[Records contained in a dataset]
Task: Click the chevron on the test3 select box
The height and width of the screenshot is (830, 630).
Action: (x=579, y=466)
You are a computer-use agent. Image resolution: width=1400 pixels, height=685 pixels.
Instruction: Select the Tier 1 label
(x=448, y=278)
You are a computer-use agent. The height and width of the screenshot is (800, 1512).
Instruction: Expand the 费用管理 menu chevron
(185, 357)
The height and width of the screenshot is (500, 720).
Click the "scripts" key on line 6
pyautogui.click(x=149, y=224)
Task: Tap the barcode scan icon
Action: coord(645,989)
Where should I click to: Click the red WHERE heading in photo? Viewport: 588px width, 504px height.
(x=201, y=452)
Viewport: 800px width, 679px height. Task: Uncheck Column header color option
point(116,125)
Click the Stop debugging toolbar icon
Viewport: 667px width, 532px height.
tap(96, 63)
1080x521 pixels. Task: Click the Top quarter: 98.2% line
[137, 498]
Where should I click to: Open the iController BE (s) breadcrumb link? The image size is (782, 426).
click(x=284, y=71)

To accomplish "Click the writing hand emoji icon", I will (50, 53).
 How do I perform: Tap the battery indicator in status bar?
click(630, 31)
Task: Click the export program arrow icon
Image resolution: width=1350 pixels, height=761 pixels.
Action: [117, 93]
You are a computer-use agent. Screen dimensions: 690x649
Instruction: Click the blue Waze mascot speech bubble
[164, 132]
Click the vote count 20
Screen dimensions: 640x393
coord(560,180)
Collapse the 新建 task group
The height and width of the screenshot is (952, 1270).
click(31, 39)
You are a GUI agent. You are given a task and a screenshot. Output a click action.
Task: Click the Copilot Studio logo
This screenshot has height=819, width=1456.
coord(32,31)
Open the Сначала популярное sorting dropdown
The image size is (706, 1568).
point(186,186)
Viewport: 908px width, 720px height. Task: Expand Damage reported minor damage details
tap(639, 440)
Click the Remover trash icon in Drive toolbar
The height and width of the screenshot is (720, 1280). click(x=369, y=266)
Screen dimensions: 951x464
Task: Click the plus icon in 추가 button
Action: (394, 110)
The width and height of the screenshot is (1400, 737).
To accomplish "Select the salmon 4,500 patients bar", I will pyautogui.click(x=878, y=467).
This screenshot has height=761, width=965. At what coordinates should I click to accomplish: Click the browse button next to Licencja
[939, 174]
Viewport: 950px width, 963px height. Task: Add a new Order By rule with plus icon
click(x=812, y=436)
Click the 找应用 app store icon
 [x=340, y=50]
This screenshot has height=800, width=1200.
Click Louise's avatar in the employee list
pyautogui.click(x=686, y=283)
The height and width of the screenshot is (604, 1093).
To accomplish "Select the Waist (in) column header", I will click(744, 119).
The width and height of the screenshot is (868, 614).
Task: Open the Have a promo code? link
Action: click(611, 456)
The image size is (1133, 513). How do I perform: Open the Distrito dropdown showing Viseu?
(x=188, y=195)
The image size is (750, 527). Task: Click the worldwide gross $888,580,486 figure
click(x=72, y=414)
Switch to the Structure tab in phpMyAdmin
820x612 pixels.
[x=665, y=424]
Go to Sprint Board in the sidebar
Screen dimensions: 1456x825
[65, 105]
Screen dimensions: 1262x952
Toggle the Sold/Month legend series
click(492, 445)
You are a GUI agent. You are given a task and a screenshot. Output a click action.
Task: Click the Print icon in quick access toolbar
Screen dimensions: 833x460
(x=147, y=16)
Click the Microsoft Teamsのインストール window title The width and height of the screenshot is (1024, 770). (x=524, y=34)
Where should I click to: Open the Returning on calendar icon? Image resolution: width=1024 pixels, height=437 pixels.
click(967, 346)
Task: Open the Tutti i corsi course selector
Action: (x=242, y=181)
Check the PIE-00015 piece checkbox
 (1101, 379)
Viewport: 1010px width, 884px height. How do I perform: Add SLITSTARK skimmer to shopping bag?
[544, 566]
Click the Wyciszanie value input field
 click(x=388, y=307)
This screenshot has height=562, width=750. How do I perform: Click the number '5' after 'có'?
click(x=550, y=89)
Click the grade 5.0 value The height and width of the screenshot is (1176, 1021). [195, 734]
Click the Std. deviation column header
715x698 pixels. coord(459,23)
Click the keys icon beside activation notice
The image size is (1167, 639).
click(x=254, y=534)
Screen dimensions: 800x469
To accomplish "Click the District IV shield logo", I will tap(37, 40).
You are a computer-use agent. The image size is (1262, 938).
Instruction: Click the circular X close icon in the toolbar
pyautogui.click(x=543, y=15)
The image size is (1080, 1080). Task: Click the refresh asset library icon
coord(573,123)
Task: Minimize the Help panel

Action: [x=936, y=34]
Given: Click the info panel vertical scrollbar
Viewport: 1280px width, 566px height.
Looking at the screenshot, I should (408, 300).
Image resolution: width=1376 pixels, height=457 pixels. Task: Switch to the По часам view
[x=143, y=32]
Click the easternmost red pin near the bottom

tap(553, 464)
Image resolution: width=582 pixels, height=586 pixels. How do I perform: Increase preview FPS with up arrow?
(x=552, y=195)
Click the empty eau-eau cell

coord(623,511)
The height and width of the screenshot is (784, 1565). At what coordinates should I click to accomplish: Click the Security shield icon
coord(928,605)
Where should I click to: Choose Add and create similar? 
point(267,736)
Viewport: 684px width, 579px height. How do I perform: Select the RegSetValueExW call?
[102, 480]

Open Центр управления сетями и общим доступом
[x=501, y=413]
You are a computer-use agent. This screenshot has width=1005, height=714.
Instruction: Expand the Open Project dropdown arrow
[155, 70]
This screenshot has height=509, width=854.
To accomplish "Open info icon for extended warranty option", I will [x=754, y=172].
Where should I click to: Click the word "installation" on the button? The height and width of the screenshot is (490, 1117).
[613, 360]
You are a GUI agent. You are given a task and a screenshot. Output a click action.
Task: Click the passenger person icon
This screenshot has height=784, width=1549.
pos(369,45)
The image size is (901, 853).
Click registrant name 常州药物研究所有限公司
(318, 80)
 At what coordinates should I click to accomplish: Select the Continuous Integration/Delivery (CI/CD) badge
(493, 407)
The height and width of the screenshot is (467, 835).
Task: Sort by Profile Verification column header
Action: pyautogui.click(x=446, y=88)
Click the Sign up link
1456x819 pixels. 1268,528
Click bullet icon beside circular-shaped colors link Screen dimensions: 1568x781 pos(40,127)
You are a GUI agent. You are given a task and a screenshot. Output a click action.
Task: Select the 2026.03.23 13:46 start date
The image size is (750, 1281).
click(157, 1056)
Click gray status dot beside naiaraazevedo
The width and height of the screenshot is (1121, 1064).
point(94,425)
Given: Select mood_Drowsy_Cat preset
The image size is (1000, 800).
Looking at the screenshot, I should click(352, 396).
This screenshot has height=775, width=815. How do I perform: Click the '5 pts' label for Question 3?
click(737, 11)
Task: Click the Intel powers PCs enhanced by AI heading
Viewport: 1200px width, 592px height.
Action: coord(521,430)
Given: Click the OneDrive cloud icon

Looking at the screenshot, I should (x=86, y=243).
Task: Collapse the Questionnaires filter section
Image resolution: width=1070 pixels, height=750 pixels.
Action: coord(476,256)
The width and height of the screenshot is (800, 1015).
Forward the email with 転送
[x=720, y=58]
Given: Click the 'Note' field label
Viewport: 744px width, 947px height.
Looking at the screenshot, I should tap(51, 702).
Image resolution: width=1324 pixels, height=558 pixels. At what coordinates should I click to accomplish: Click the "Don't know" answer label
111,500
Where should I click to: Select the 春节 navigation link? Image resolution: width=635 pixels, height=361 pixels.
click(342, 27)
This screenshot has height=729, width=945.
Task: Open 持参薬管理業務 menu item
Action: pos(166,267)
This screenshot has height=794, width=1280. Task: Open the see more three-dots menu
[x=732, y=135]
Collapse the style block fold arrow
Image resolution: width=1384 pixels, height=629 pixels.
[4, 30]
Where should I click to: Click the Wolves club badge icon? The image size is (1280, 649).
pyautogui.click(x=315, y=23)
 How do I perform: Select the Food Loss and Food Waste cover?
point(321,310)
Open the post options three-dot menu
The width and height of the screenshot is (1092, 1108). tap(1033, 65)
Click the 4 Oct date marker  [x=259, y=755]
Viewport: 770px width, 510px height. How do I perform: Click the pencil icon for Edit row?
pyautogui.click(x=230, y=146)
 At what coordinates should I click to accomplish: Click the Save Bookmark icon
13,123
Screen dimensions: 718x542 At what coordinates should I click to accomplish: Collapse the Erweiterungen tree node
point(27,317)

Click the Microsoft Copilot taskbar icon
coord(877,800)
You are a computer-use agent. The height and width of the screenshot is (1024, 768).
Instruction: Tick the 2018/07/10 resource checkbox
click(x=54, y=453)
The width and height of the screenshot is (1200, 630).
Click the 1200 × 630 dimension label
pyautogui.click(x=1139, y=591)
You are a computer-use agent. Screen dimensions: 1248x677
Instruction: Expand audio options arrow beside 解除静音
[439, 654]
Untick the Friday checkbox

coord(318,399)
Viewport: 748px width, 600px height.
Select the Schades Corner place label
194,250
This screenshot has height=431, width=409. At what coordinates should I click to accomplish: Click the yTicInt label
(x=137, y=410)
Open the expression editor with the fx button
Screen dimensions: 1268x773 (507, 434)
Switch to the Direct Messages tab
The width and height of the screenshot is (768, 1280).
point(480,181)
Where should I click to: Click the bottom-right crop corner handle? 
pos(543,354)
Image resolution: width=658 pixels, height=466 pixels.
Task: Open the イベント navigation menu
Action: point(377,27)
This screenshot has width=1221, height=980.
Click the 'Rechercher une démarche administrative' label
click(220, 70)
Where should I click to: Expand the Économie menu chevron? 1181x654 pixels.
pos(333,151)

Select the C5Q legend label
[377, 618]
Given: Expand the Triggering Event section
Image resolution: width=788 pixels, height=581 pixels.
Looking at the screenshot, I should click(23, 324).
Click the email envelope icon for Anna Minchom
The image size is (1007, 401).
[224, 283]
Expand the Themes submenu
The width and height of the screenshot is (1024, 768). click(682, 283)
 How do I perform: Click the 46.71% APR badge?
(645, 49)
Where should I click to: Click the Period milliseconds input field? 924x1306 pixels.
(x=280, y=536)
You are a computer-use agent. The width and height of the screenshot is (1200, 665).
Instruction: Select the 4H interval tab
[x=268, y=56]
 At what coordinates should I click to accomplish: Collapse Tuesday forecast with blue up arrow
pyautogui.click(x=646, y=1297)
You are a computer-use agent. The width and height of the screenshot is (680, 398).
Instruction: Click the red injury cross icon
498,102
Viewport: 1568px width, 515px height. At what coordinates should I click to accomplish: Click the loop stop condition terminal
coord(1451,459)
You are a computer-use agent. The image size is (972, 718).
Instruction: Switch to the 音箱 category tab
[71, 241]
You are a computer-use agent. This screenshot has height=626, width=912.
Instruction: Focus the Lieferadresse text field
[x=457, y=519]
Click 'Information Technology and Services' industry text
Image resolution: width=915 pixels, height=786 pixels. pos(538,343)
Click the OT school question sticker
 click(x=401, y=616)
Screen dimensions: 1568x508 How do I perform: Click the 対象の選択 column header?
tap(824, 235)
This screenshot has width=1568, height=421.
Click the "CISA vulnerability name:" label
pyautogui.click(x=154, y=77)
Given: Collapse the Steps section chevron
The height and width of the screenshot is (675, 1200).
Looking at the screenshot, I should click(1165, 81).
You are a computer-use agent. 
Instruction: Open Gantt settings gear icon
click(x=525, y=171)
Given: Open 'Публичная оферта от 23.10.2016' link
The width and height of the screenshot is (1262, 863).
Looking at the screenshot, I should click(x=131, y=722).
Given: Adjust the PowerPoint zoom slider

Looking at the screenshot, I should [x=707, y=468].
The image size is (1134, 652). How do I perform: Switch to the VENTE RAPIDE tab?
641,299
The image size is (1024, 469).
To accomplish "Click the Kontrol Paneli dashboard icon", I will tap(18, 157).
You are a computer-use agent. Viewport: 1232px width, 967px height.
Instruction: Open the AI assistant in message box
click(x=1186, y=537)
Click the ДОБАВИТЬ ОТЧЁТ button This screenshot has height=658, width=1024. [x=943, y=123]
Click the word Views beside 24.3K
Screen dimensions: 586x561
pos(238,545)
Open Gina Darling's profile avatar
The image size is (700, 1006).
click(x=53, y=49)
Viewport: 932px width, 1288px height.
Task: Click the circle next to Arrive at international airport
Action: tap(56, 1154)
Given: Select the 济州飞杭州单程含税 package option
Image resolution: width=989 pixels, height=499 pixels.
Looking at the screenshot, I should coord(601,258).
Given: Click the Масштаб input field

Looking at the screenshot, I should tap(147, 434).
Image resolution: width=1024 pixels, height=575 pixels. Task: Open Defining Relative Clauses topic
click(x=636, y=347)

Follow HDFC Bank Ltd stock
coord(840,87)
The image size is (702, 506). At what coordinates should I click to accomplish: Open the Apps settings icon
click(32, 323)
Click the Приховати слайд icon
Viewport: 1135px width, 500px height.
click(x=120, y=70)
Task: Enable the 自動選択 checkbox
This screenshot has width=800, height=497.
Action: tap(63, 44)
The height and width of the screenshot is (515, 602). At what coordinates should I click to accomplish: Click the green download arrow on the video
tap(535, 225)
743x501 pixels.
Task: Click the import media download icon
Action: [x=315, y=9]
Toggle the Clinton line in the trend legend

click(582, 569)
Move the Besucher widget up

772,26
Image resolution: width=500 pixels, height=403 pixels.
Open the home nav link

Description of the task:
Both end lines included, restate word for word the lines above from the line with "Click the Microsoft Copilot taskbar icon" to the line with "The width and height of the screenshot is (1200, 630).", and nothing else.

Task result:
Click the Microsoft Copilot taskbar icon
coord(877,800)
You are a computer-use agent. The height and width of the screenshot is (1024, 768).
Instruction: Tick the 2018/07/10 resource checkbox
click(x=54, y=453)
The width and height of the screenshot is (1200, 630).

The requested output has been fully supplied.